As part of our market update series, please see the summary below of what we saw in the convertible market in Q2 2021.
- New Issuance. Q2 2021 saw 30 new issue convertible deals (25 debt & 5 mandatory/preferred) with dollar volumes of $16.8bn, compared to $41.3bn across 74 deals from Q1 and $54.4bn across 90 deals in Q2 2020. Although this quarter’s volume may seem low given what the market has experienced over the past year, a $67.2bn annualized level would be on the high end of a typical range of new issuance volume in the convertible market.
Although Tech was still responsible for the highest share of deals with 8 (27%), issuance among sectors was more balanced, as Consumer Cyclicals, Industrials, and Utilities were responsible for 7 (23%), 5 (17%), and 4 (13%) deals, respectively. - Terms. As done previously, we compare the average convertible coupons and conversion premiums throughout recent history to capture any underlying trends. While the data seems to show that the market likely peaked in Q1 2021, the terms achieved in Q2 2021 are still at historically attractive levels.
- Pricing Results: Theoretical Value. The graph below reflects the change in theoretical value (i.e. showing how much the typical deal was “worth” in a convertible value model based on the banks’ credit and volatility assumptions) over the course of Q2. Convertibles averaged ~103.2% of par for the last two weeks of March, as seen in our previous blog, and continued to price wider on a theoretical value basis through the end of May as the market remained bruised from the heavy supply (and losses on a number of Q1 deals). However, based on the below data, the market improved in June as new deals priced, on average, with a theoretical value of 101.1% of par. These levels compare to a typical long run average of ~102-102.5%
- Pricing Results vs. Price Talk. The chart below displays where deals ended up pricing relative to the initial ranges that they were marketed with. As expected, when the market continued to widen coming out of Q1 into April and May, more deals priced towards the “Investor Friendly” side of the range. Once again however, June was better, with more deals pricing at the “Issuer Friendly” side of the range.

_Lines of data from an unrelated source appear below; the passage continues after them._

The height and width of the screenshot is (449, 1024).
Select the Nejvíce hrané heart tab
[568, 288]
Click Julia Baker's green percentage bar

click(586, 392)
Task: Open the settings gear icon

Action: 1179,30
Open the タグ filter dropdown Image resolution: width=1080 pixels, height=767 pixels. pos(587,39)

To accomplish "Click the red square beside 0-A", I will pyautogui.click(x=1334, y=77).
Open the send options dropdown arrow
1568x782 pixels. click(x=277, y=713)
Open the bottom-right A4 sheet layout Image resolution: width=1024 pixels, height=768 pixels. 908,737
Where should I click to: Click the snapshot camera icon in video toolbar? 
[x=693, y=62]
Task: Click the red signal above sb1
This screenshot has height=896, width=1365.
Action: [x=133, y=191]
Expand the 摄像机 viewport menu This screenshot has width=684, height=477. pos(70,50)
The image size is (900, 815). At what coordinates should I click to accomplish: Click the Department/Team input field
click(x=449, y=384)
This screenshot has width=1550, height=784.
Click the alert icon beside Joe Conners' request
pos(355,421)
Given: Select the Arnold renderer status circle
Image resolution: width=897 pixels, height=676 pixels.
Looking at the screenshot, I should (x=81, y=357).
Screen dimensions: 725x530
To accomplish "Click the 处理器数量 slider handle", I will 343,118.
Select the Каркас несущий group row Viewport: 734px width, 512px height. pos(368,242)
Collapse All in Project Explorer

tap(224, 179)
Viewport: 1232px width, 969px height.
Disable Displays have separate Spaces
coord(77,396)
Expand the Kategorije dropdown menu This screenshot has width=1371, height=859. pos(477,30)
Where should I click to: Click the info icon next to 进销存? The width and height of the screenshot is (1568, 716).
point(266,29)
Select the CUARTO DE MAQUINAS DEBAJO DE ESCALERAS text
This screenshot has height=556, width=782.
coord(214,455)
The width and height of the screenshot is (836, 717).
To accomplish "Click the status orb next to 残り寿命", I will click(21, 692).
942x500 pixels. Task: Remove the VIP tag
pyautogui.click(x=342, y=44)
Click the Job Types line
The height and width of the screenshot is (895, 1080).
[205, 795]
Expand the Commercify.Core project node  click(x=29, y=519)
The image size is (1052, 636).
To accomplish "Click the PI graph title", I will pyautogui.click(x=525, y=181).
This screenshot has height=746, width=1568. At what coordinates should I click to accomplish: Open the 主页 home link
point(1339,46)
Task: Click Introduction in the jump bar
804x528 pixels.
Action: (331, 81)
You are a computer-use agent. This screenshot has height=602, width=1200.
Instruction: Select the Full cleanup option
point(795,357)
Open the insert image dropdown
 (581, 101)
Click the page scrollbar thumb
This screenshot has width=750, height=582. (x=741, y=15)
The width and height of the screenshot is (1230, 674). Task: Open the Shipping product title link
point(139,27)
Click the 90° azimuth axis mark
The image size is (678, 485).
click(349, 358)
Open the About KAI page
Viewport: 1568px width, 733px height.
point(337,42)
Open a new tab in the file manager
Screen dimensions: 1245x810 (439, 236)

- Day 1 Trading. On average, for the quarter, deals traded up 1.2 points on a stock-price adjusted basis on the first day of trading. However, when we break this down on a monthly basis, we see that deals traded up by 1.6, 1.2, and 0.7 points for April, May, and June respectively. The more the convertible trades up the following day on a stock-price adjusted basis, the more money the issuer “left on the table”. This data supports our view that the market improved for issuers in June, as investors were willing to accept a lower new issue concession for investing in these offerings.